We further observed that patients who experienced an event had the lowest mean scores for all KCCQ’s subscales. The difference between these mean scores was the highest for the self-efficacy subscale. Thus, the KCCQ’s self-efficacy subscale does not seem consistent with the other KCCQ’s subscales, but it evaluates an important health status, i.e., patient autonomy, and requires thorough assessment.

Our study has limitations, and the small sample size is the main one. Nevertheless, despite our small number of patients, there are several arguments proving the quality of our data base. Firstly, as we have just discussed, patients were recruited by their general practitioners in a non-institutional environment. Such a sample is smaller, but it is more representative of patients with HF in their daily life, outside of hospitals. In this respect, it is original and deserves special attention. Secondly, with a small sample, we observed 42.7 % of events at 6 months, which is consistent with the 40 % [2] reported in the literature. Thirdly, we found consistent correlations between all the KCCQ subscales and the NYHA class and walk distance at Six-Minute Walk test, as already established. Finally, we found the prognostic value of the Pocock’s clinical score. All these give a power to generalize our findings.

In conclusion, patients with a high Pocock’s clinical score are at a high risk of death or hospitalization during a 6-month follow-up and the KCCQ does not add prognostic value.

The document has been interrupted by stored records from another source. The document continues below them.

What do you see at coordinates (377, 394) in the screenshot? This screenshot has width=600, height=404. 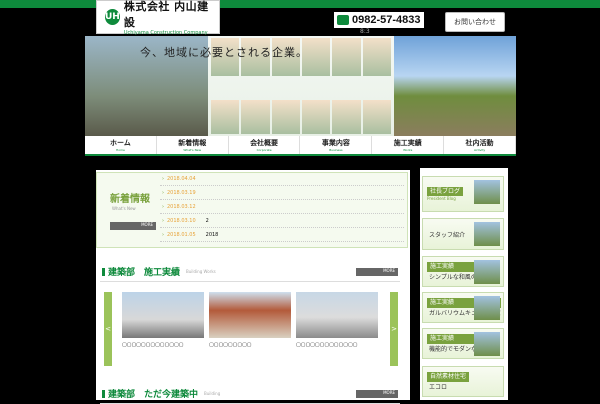 I see `building-more-button: MORE` at bounding box center [377, 394].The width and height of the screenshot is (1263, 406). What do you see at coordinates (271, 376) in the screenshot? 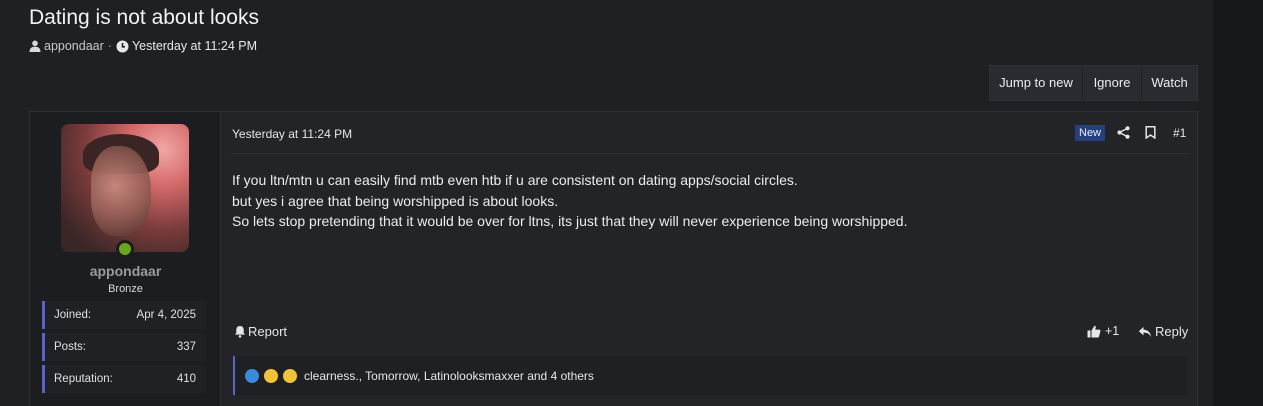
I see `thinking-reaction-icon` at bounding box center [271, 376]. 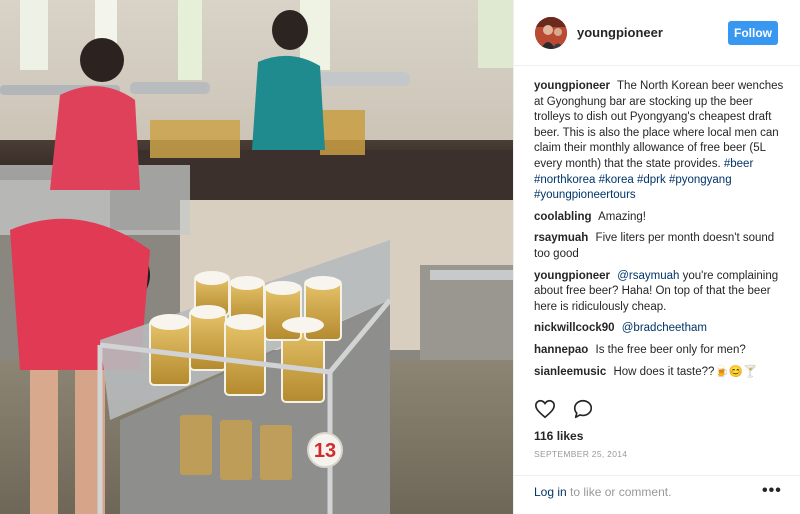 I want to click on post-header: youngpioneer Follow, so click(x=657, y=33).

For patients with a low Pocock’s clinical score, the KCCQ score allows for further characterization of a still high risk group. That information might lead to targeting therapies interventions to mitigate that group’s risk of death or hospitalization. These two instruments are therefore complementary in assessing health in its globality for HF patients. KCCQ may therefore represent a different approach in HF management.